Click TCP Optimization–Flows in the left pane to display information about TCP-optimized traffic flows. The right pane contains the following elements:

  • Chart Options—This includes the Filter drop-down and time periods. Click Filter to limit the data to display based on VPN, local TLOC color, destination IP address, remote TLOC color, and remote system IP address. Click a predefined or custom time period for which to display data.

  • Average optimized throughput information in graphical format.

  • Flows graph legend—Identifies traffic flows.

The right pane contains the following elements:

  • Set perspective—Select the flow direction.

  • Search box—Includes the Search Options drop-down, for a Contains or Match string.

  • Flow table that lists the flow destination, usage, and percentage of total traffic for all TCP-optimized flows.
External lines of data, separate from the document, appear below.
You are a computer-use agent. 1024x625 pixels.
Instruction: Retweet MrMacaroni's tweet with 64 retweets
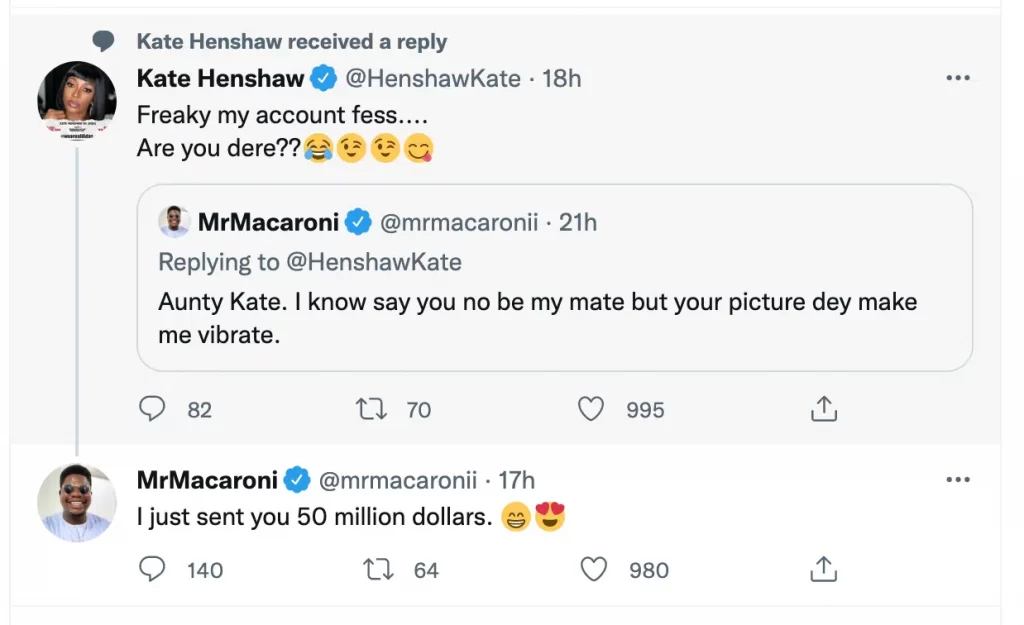379,569
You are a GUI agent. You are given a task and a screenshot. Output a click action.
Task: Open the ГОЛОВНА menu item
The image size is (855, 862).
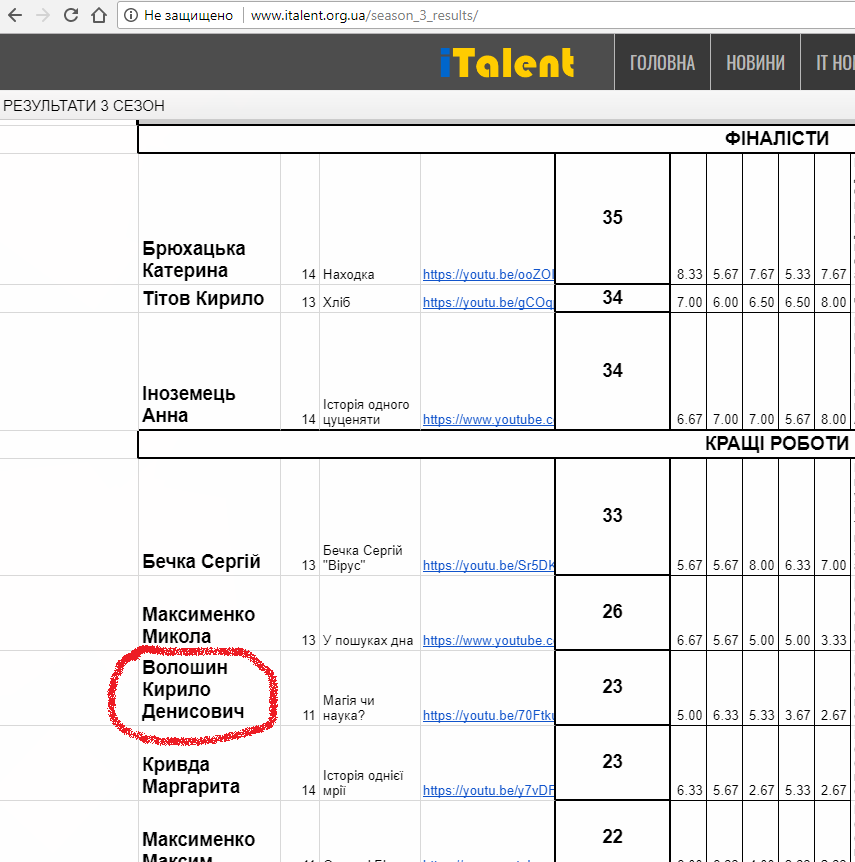click(662, 63)
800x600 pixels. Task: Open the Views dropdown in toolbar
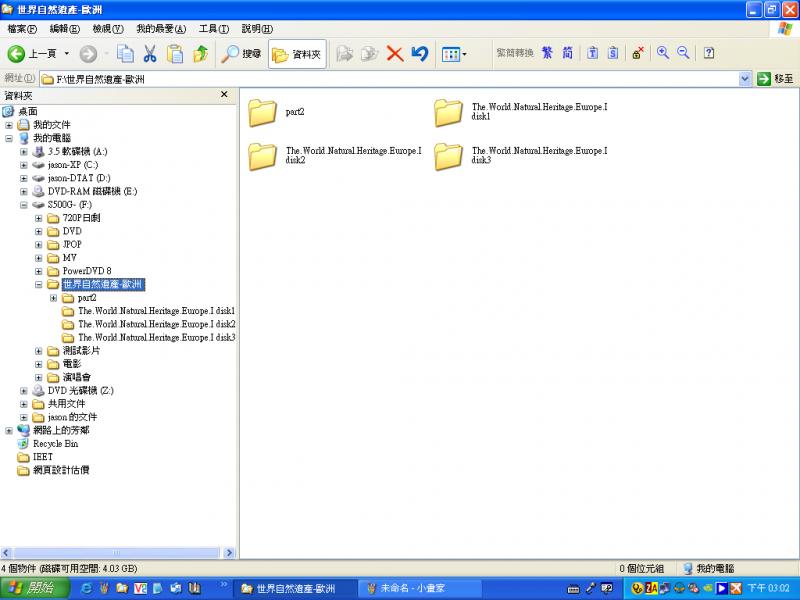point(454,53)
By default, the first six flows are selected. Check the checkbox for the flows to select and deselect flows to display. The graphical display in the right pane plots information for the selected flows.

Click TCP Optimization–Connections in the left pane to display status information about all the tunnels over which the most TCP-optimized traffic is flowing. The right pane contains the following elements:

  • TCP Optimization Connections in graphical format

  • Connection State boxes—Select the connection state or states to display TCP optimization information about.

The right pane contains the following elements:

  • Filter criteria.

  • Flow table that lists information about each of the tunnels, including the tunnel's connection state.